T-Mobile has, as expected, launched the next salvo in the Un-carrier strategy. Starting tomorrow, T-Mobile will cover up to $350 of early termination fees per line for up to five lines per family, in addition to providing an instant trade-in credit of up to $300 for their phone.
While aimed at all carriers, the move really continues the growing battle between AT&T and T-Mobile, and ups the ante in response to AT&T’s earlier incentive promotion to persuade T-Mobile customers to switch to AT&T. Indeed, John Legere, T-Mobile USA’s CEO turned AT&T’s promotion to his own benefit, describing it as a “no fault guarantee” for AT&T customers. In other words, if you switch to T-Mobile (with T-Mobile having bought you out of the AT&T contract) you can then choose to switch back to AT&T if the T-Mobile service does not meet expectations… and AT&T will pay you $200 to do so. Of course, that is hardly T-Mobile’s intention, but it will increase pressure on AT&T in particular to maintain the promotion and actively try to win back (or even better, not lose) these customers in the first place.
The new Un-carrier 4.0 has three core steps: 1. Trade in your old phone; 2. Buy a new one – and in that regard, T-Mobile is offering $0 down across the bilk of its handsets to further encourage the switch – and; 3. Show the early termination fee from your previous carrier and T-Mobile will refund you the amount. In an additional, tongue-in-cheek move, T-Mobile will also help you script a “break up letter” to your old carrier, explaining why you have to go your separate ways (it IS you, not me is the theme of it).
The core target for the T-Mobile strategy (Uncarrier 4.0) is the family plan, which John Legere describes as a “life sentence” due to staggered early termination fees. In other words, while family member one may be near the end of their contract (and therefore ready to move), family member two may have been added a year later, and is therefore still embroiled in early termination fees. Add more family members and the complexity of organizing a shift to another carrier is almost insurmountable. By offering to pay all the early termination fees, regardless of what contract stage they are up to, T-Mobile cuts through all of the confusion with answer.

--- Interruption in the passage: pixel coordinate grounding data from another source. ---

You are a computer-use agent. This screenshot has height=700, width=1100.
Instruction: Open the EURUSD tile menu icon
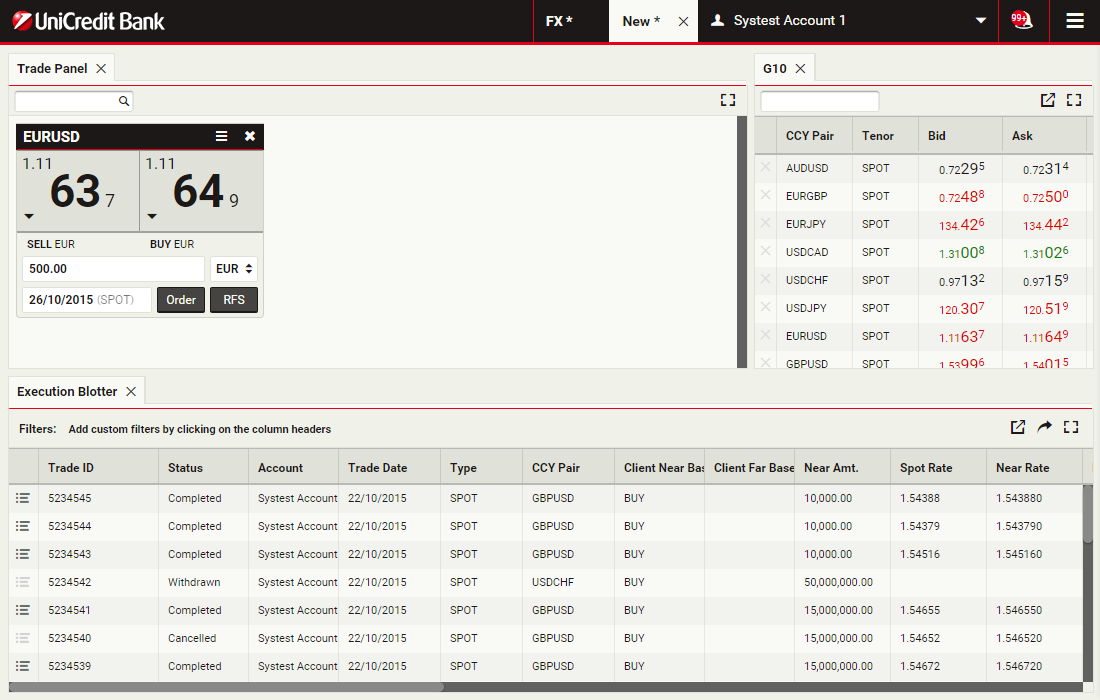(222, 136)
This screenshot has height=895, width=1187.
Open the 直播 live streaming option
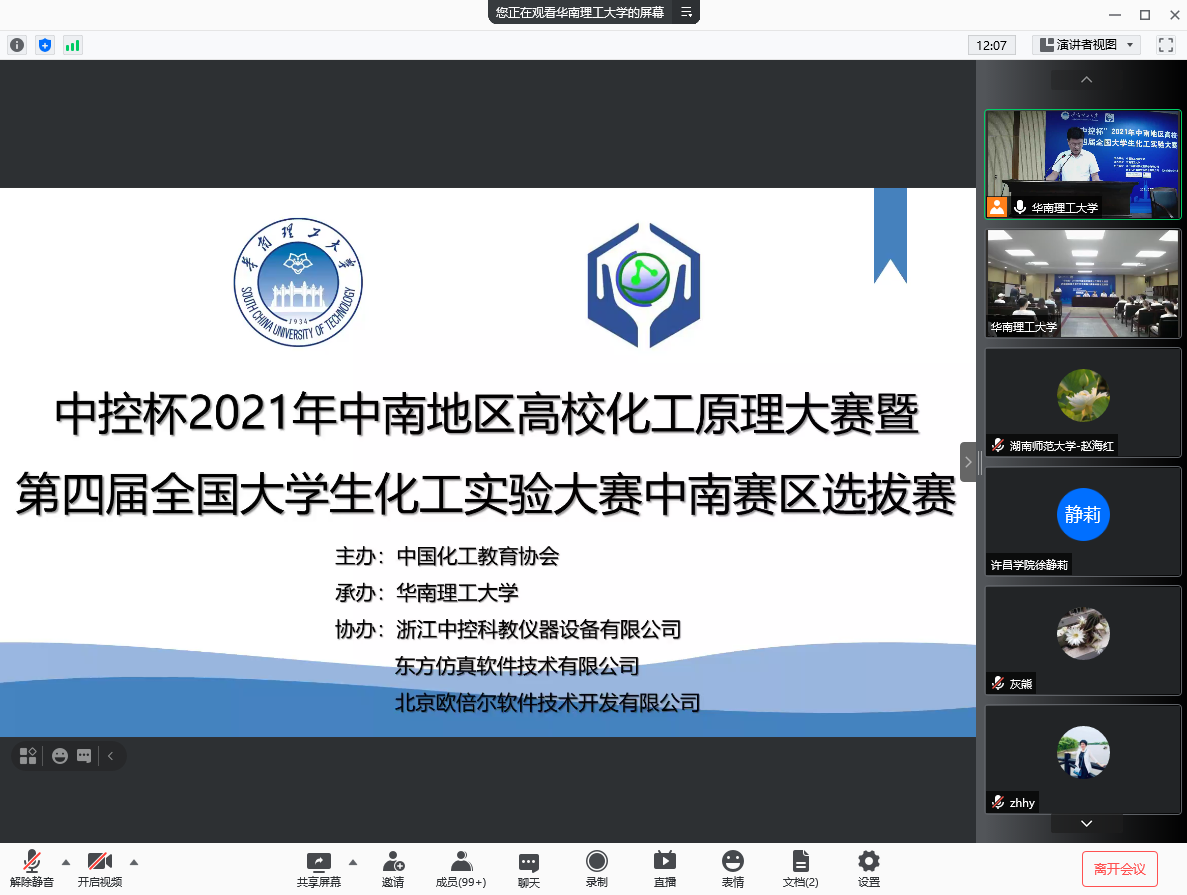coord(665,868)
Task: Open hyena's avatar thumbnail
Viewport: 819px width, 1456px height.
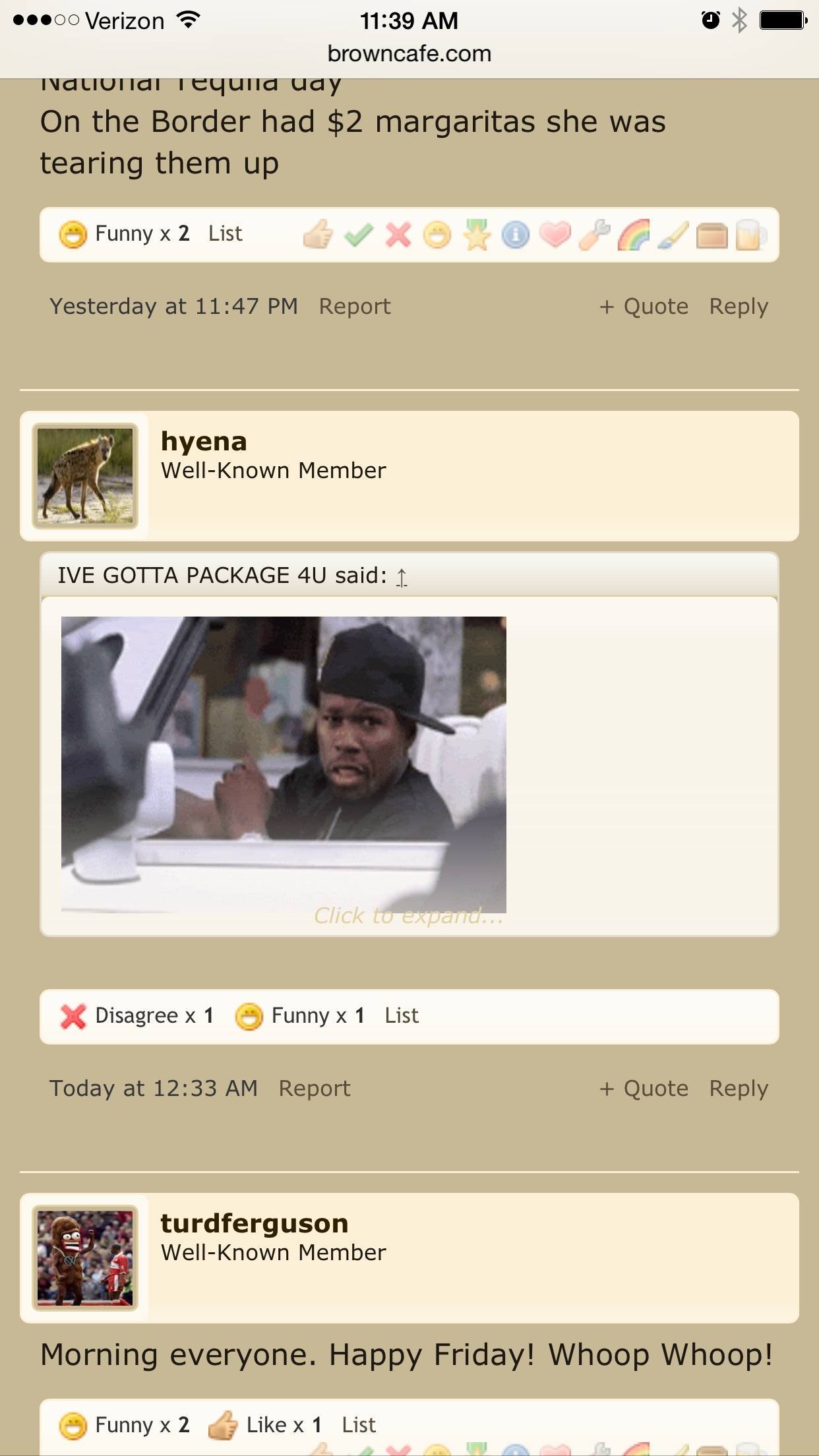Action: click(85, 476)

Of course, all of this would be immaterial if T-Mobile’s network had not improved. One of the reasons why T-Mobile has been in such bad shape over the past few years is that the network coverage and data speeds were lacking. Now, with a large LTE footprint, T-Mobile is claiming to be the fastest network (a title that changes hands quite regularly in the wireless world).
Will T-Mobile’s move be successful? Of course. The carrier is already on a tear, with 4.4 million net new postpaid ads in 2013. This year looks set to be even stronger – particularly with the focus on family plans. But it’s not just about the plans and the network. What the new T-Mobile – with the out-in-front leadership of John Legere is doing is very reminiscent of another carrier that came close to shaking up the U.S. mobile industry. The new T-Mobile is essentially what Virgin Mobile tried to be when it first launched in 2002. It too cultivated a “bad boy” reputation, with Sir Richard Branson attempting to take on the U.S. wireless industry. The move was somewhat successful until Sprint bought Virgin’s U.S. operation and brought it more firmly into line with the status quo. Ironically, that is the possible outcome for T-Mobile too, with many pundits expecting a deal to be announced later this year. But as Legere puts it: “The U.S. needs a change agent or maverick. What we’re doing will prevail.”